Those who liked my Open Letter and Millennial Problems posts will really like this one from Courtney Stoker: From Austin to A&M: Don’t you know you aren’t special?
I was told, proudly, that I was a perfectionist, and no one even noticed that my perfectionism was a generational symptom of a profoundly dysfunctional way of living. Most people I was friends with were “perfectionists,” because we knew that working hard didn’t guarantee us anything. Perfection didn’t guarantee us anything. We knew that at 17. So we obsessed, and we compared notes, and we deprived ourselves of sleep. We accrued a figurative wall of trophies, not because we thought they were worth anything, or because we were proud of them. Because we needed a wall of trophies to get into college, to get scholarship money. Perfectionism, we were told, was a virtue. And it made us worn out, anxious, depressed, and terrified to fail.

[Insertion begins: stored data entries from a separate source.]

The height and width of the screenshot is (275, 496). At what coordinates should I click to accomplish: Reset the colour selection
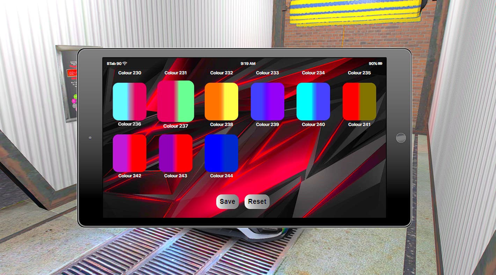pyautogui.click(x=257, y=201)
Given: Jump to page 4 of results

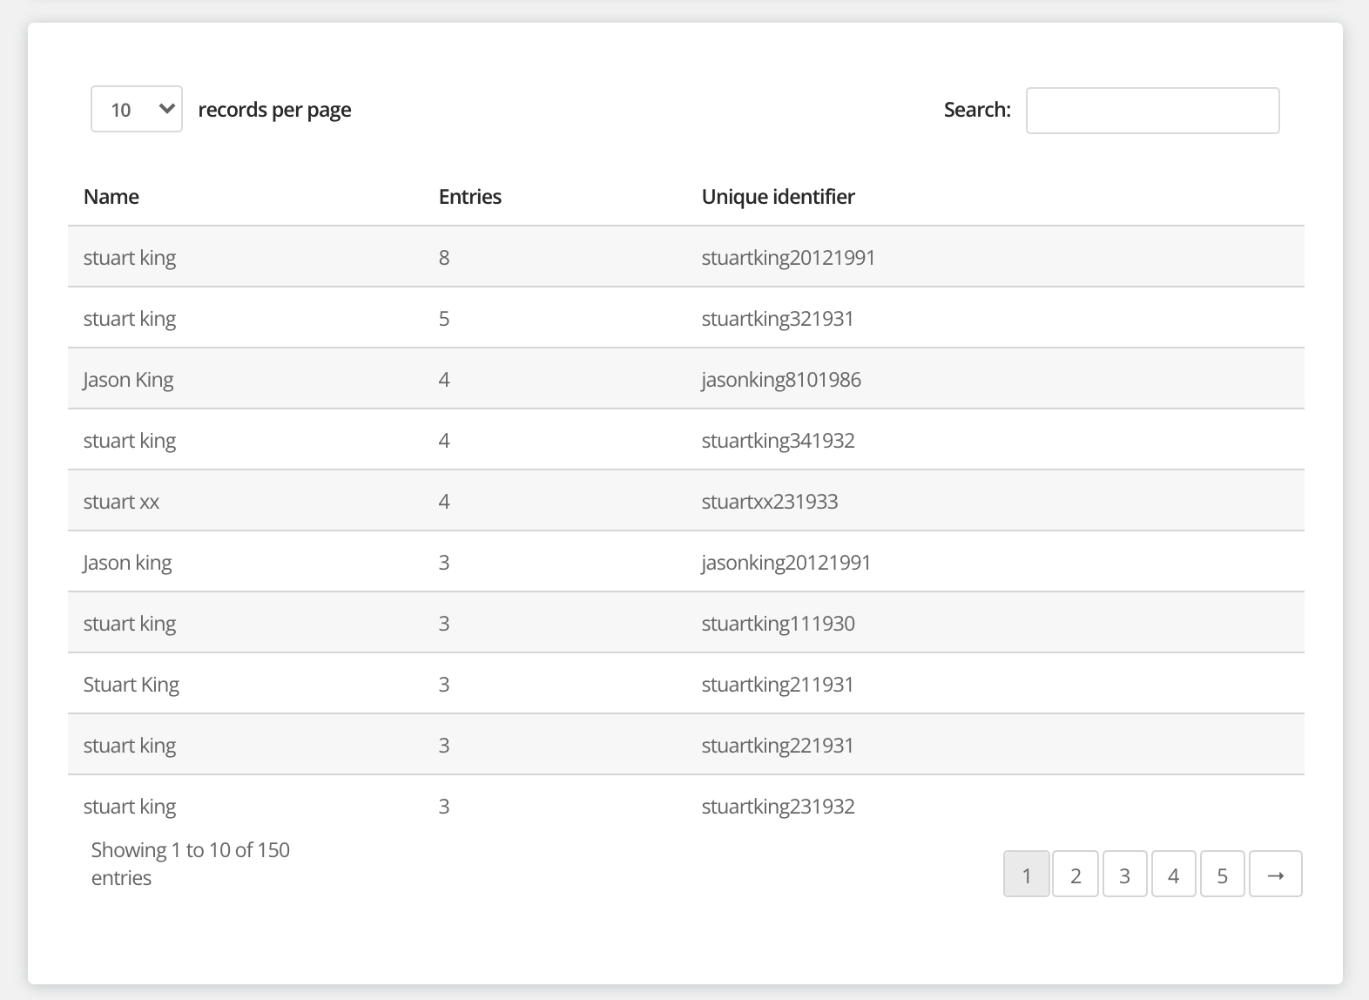Looking at the screenshot, I should pos(1173,875).
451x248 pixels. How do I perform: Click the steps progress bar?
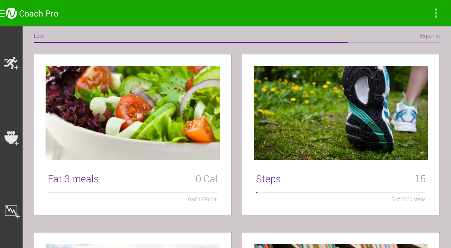pyautogui.click(x=341, y=192)
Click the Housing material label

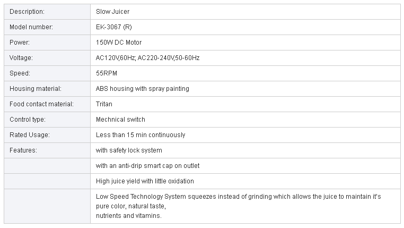pos(36,89)
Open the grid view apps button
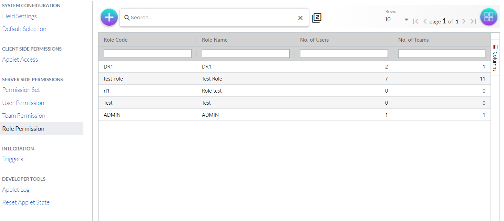504x221 pixels. (x=488, y=17)
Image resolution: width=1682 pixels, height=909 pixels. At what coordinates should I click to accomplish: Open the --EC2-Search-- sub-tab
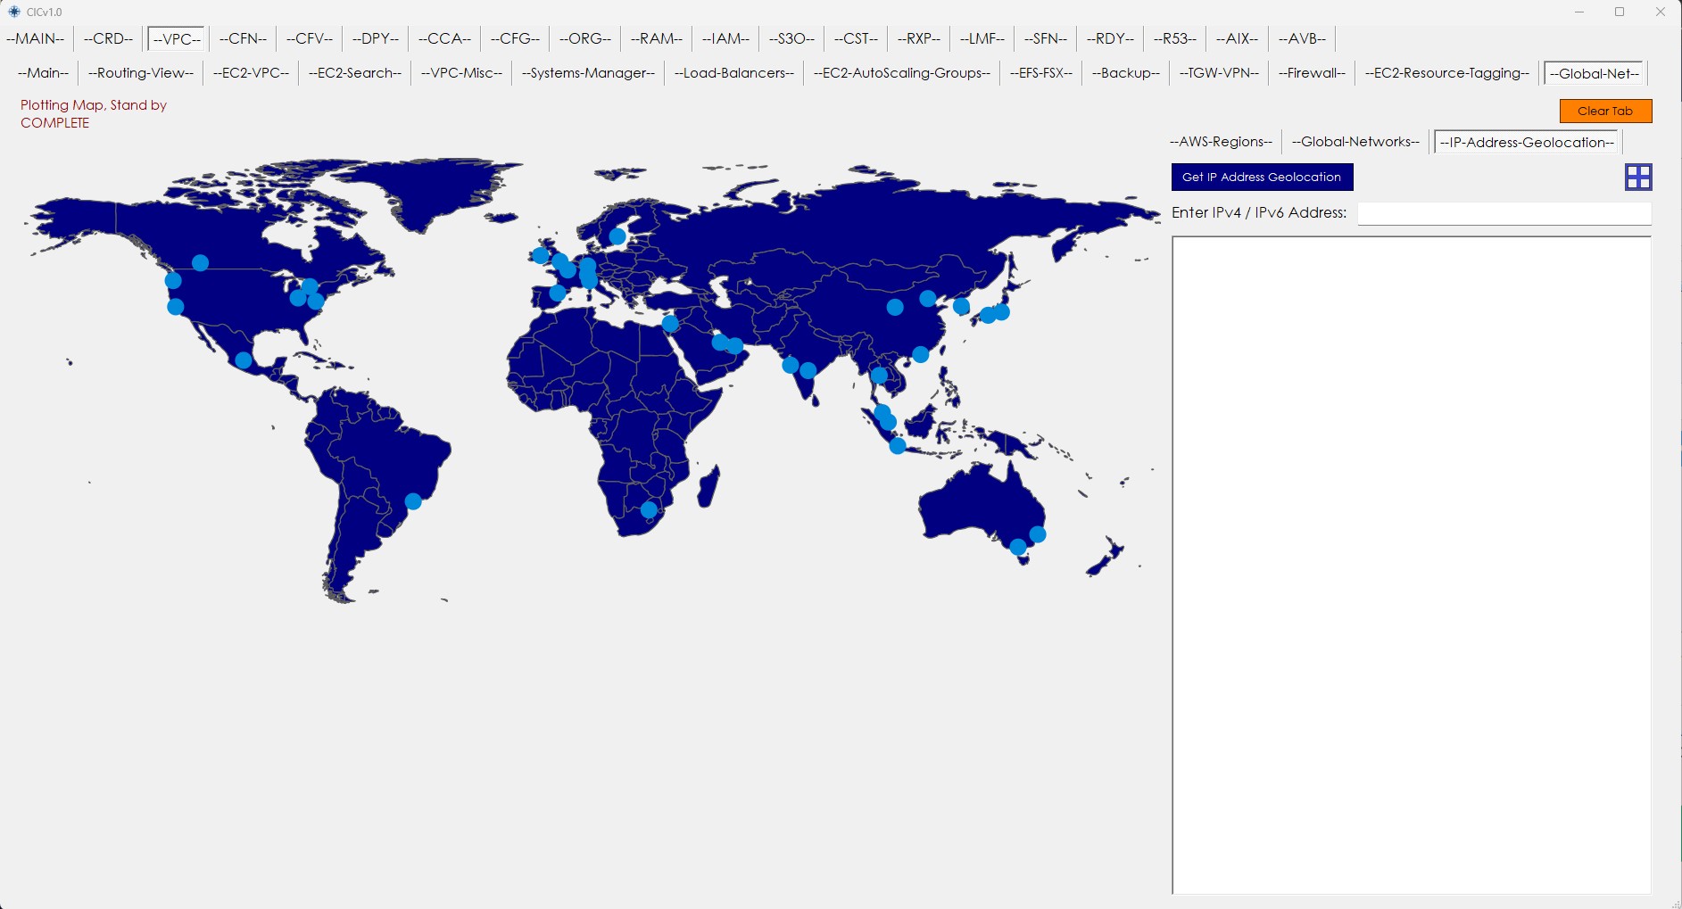[x=354, y=73]
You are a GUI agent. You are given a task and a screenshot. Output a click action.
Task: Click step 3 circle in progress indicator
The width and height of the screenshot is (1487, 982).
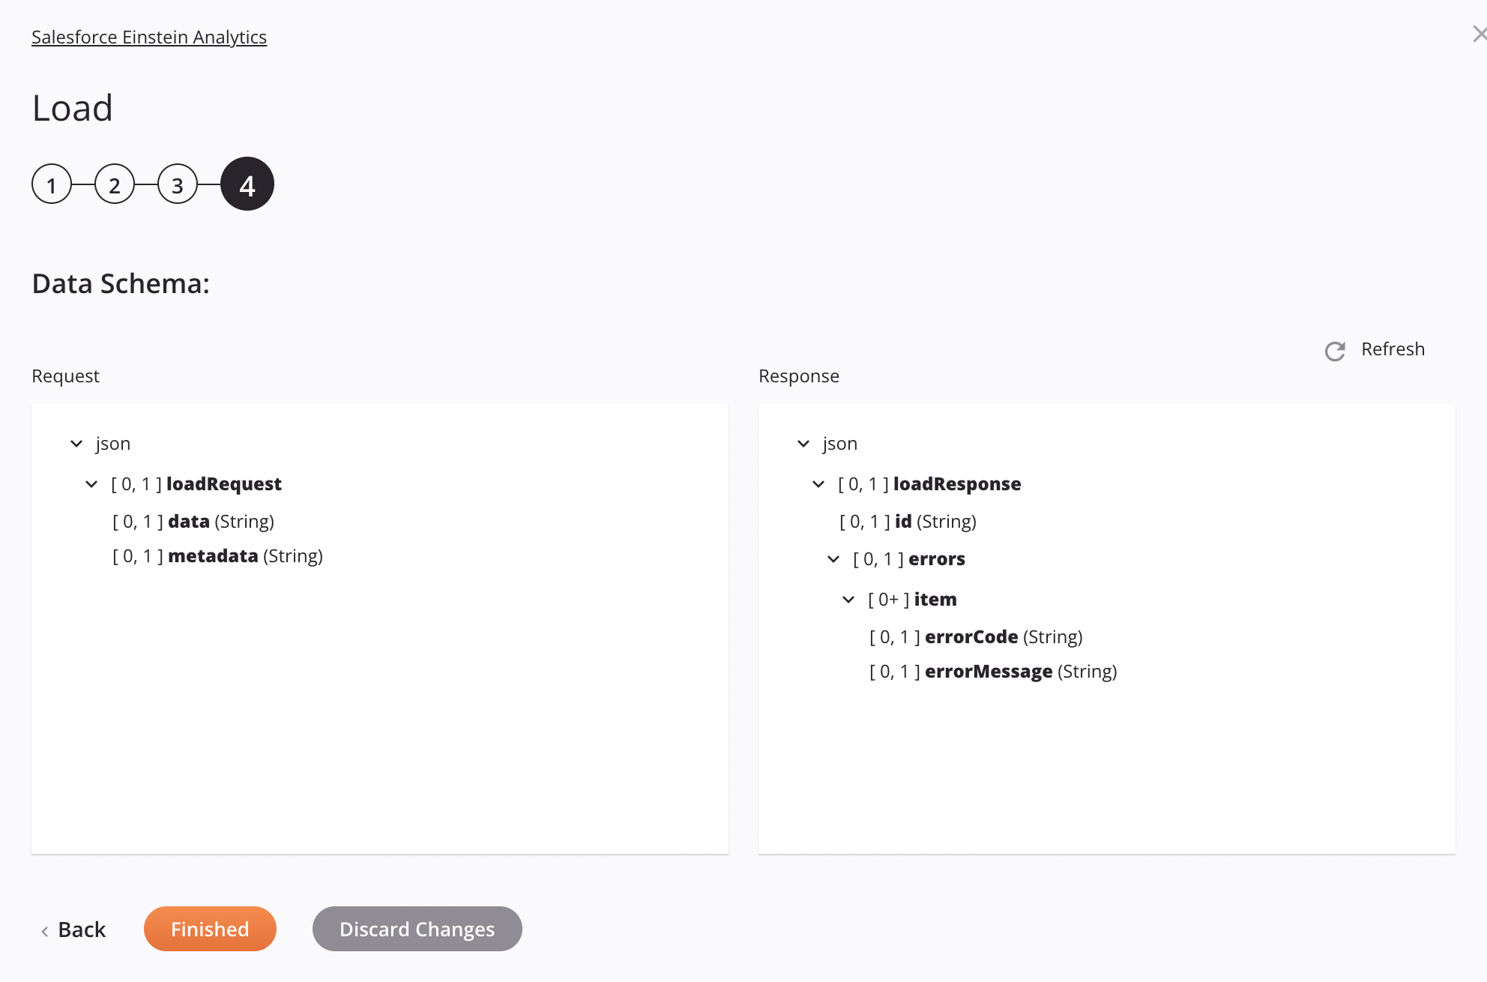click(178, 184)
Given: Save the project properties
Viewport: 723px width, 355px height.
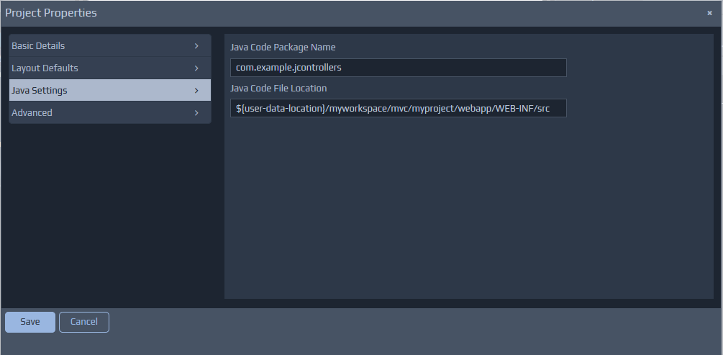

When I graduated from high school, my favorite teacher wrote in a card to me that she was impressed with how I did it all, that I was a superwoman. And when I read it, I literally cried with relief, because I thought, I don’t have to do it anymore. I don’t have to survive on 4–5 hours of sleep and constant exhaustion. I don’t have to hear people crow, “I don’t know how you do it!” and bite back the bitter “I do it by not sleeping and having weekly panic attacks.”